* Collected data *
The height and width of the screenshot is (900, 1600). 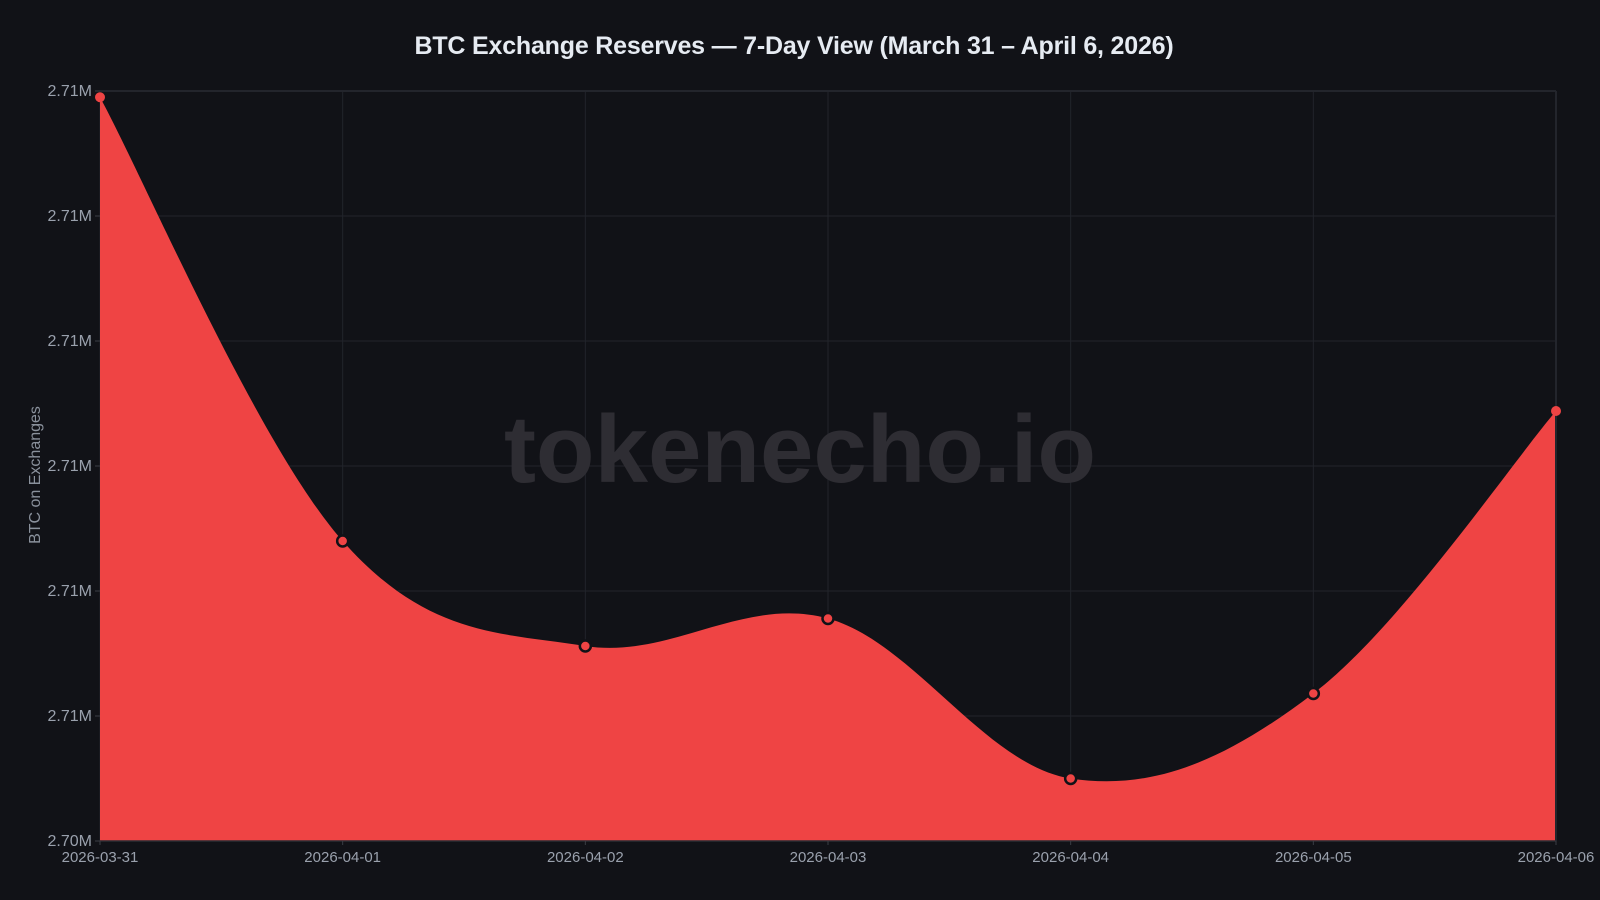 I want to click on y-axis-ticks: 2.70M 2.71M 2.71M 2.71M 2.71M 2.71M 2.71M, so click(x=74, y=466).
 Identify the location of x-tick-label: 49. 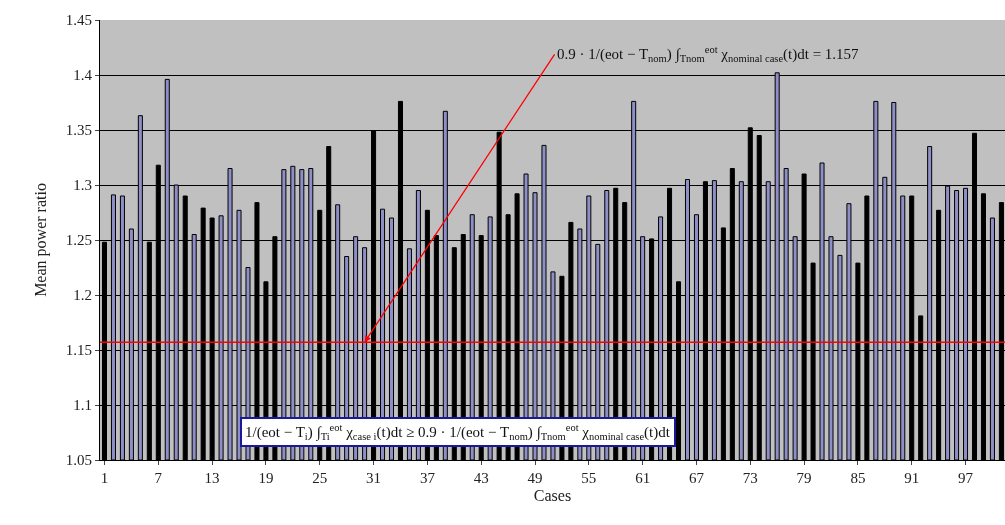
(535, 478).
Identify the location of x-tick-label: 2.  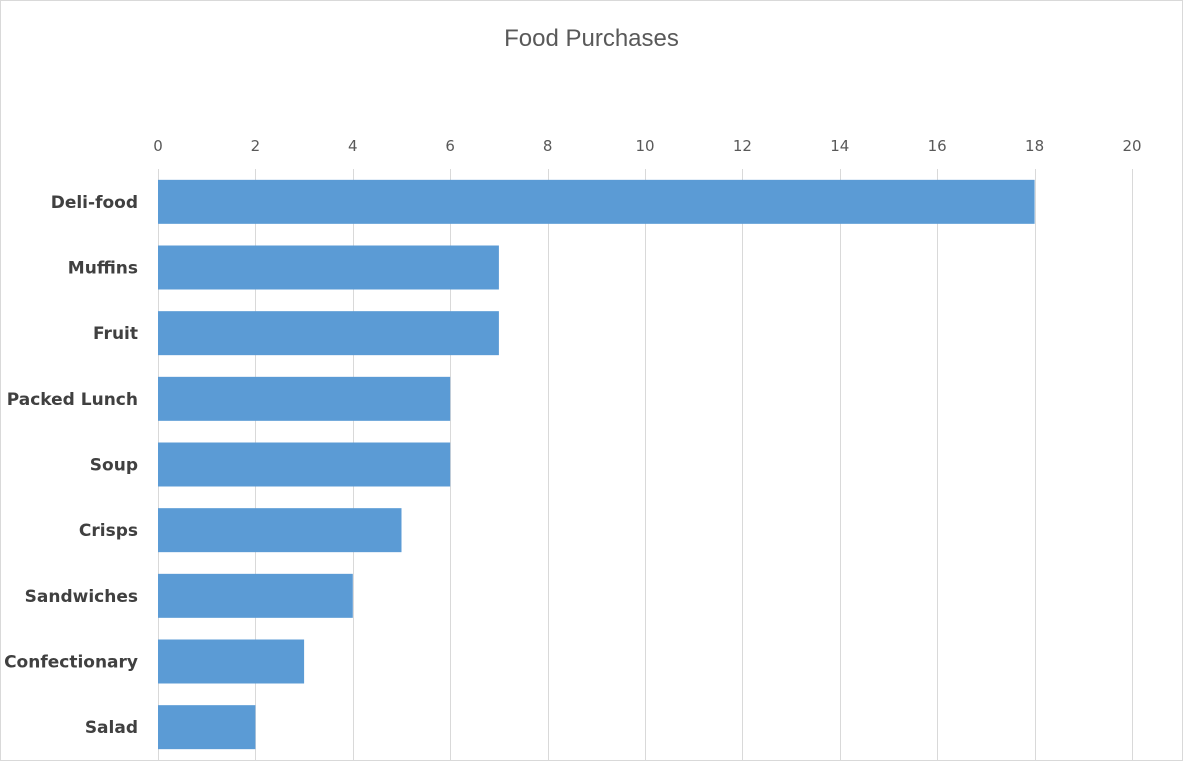
(256, 146).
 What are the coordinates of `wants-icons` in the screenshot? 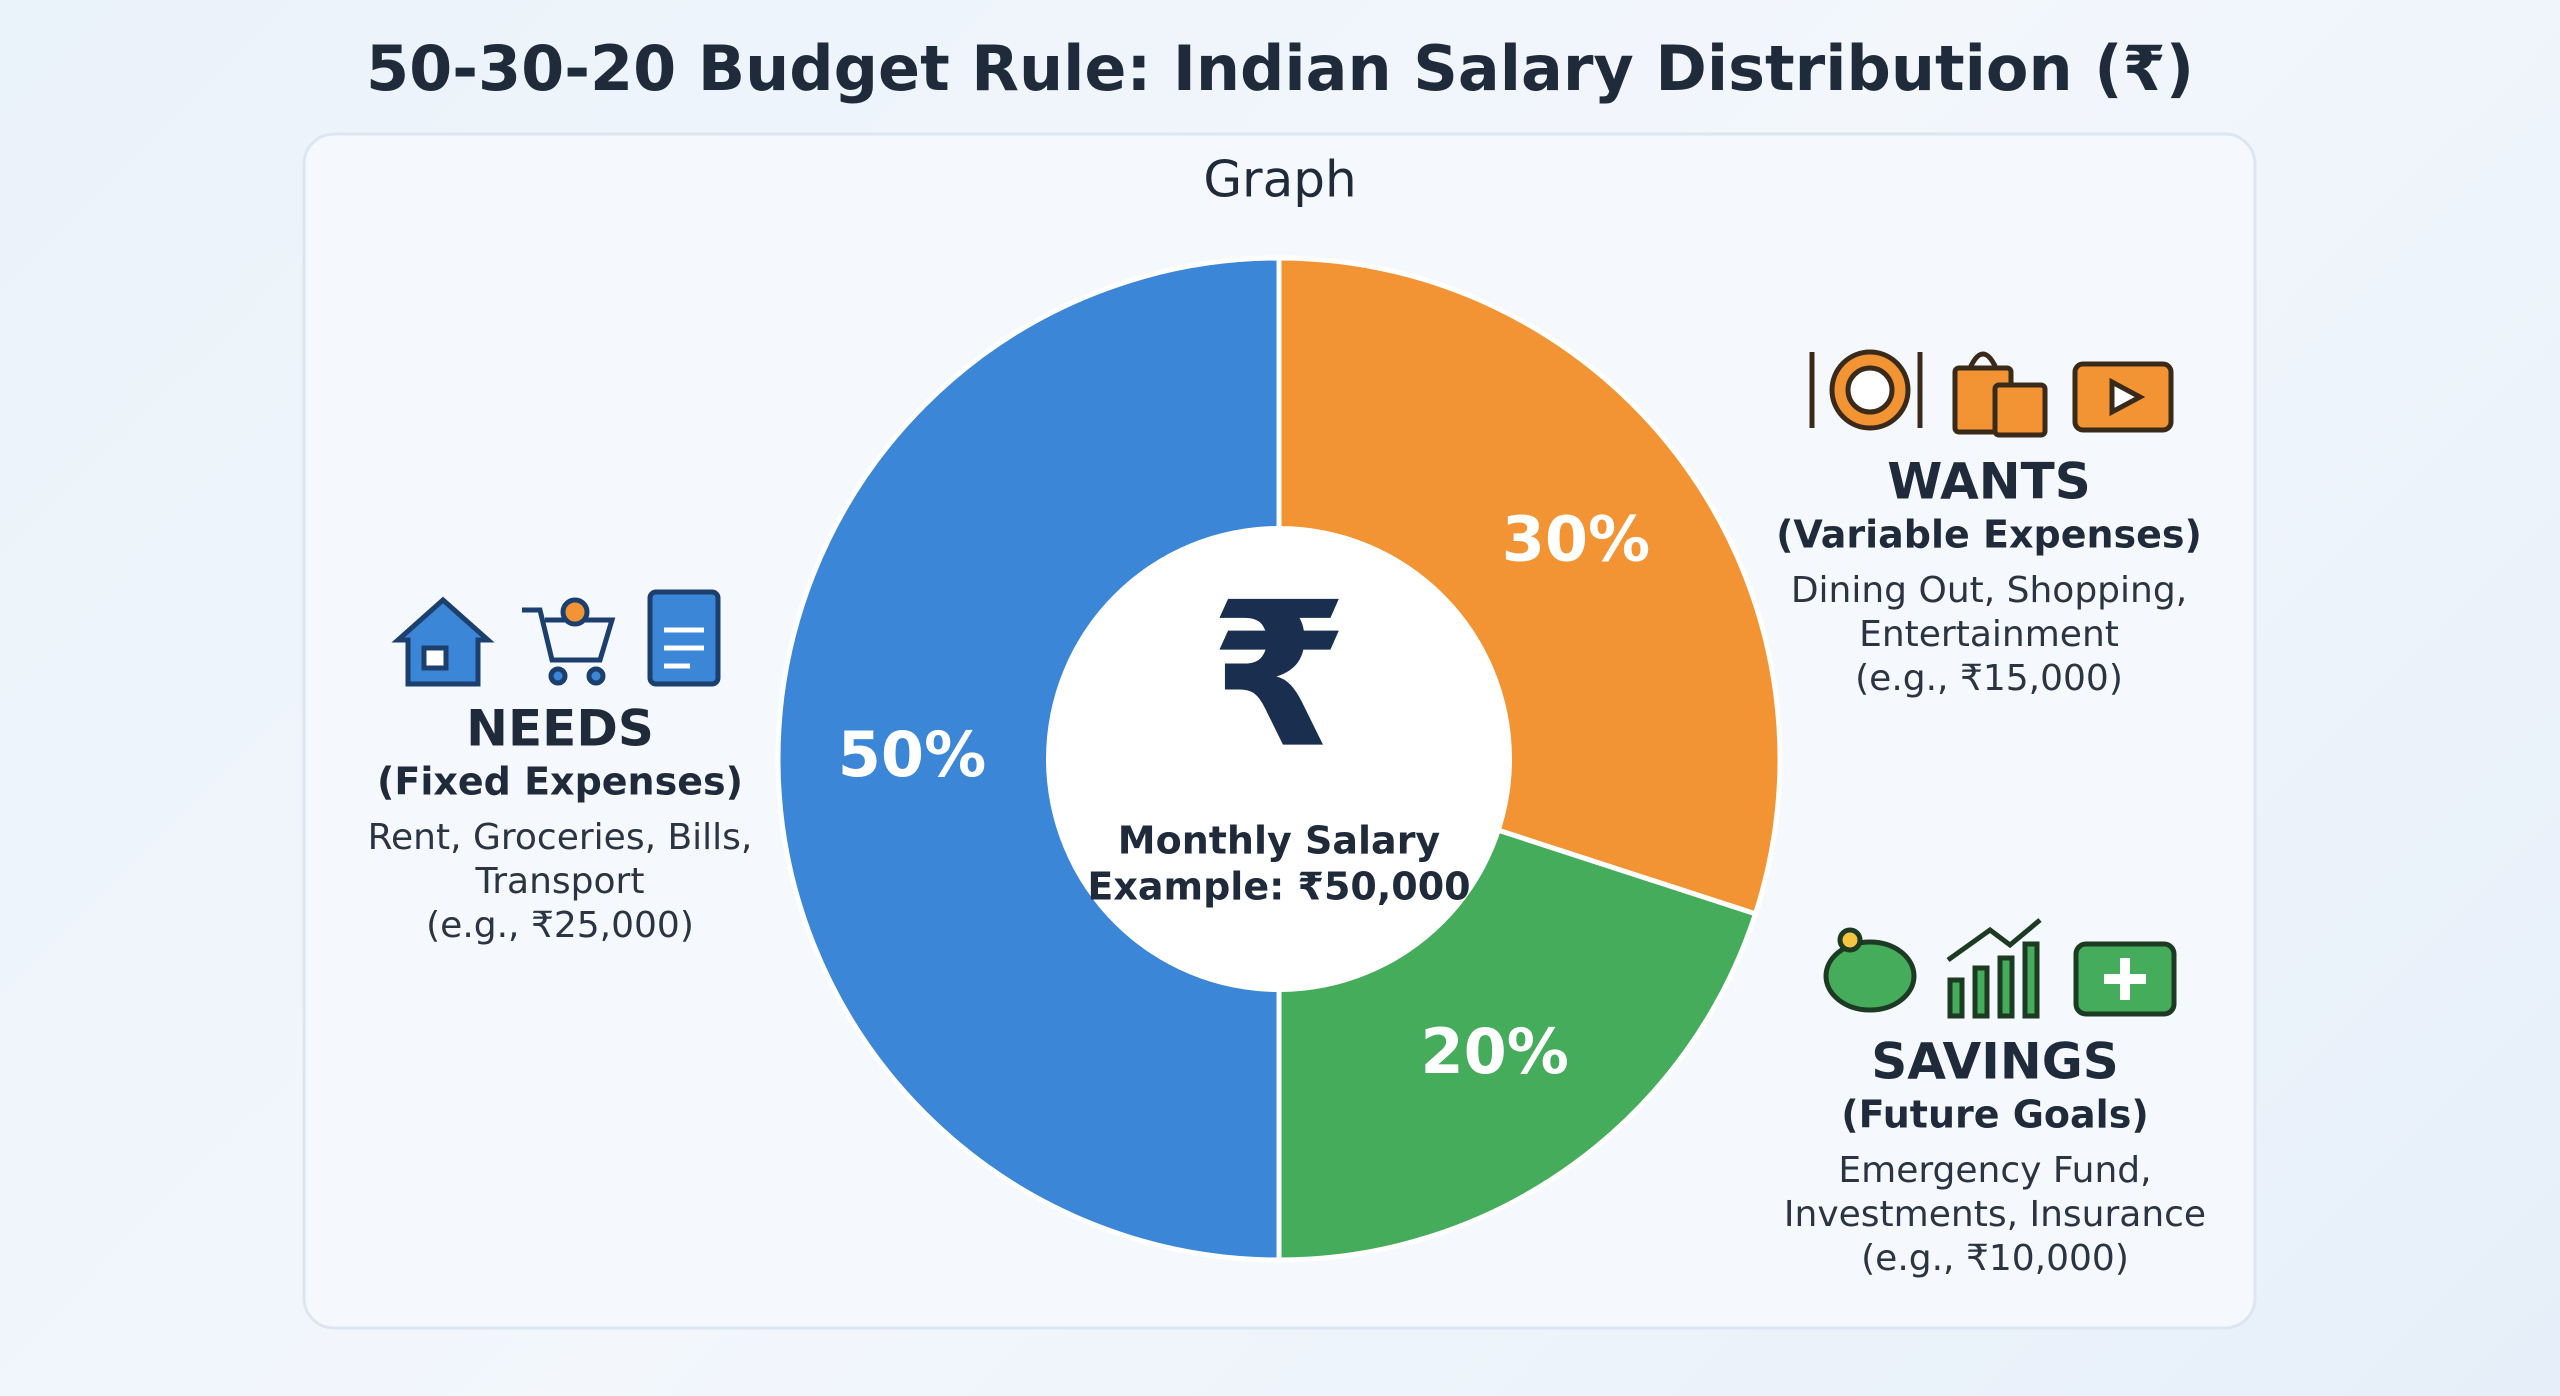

* Required action *
Restate the material word for word from the line containing "Identify the location of x-tick-label: 49." through the end of the material. Leave the pictures out.

* Result *
 Identify the location of x-tick-label: 49. 
(535, 478).
Identify the location of x-tick-label: 2.  
(256, 146).
 What are the coordinates of `wants-icons` in the screenshot? 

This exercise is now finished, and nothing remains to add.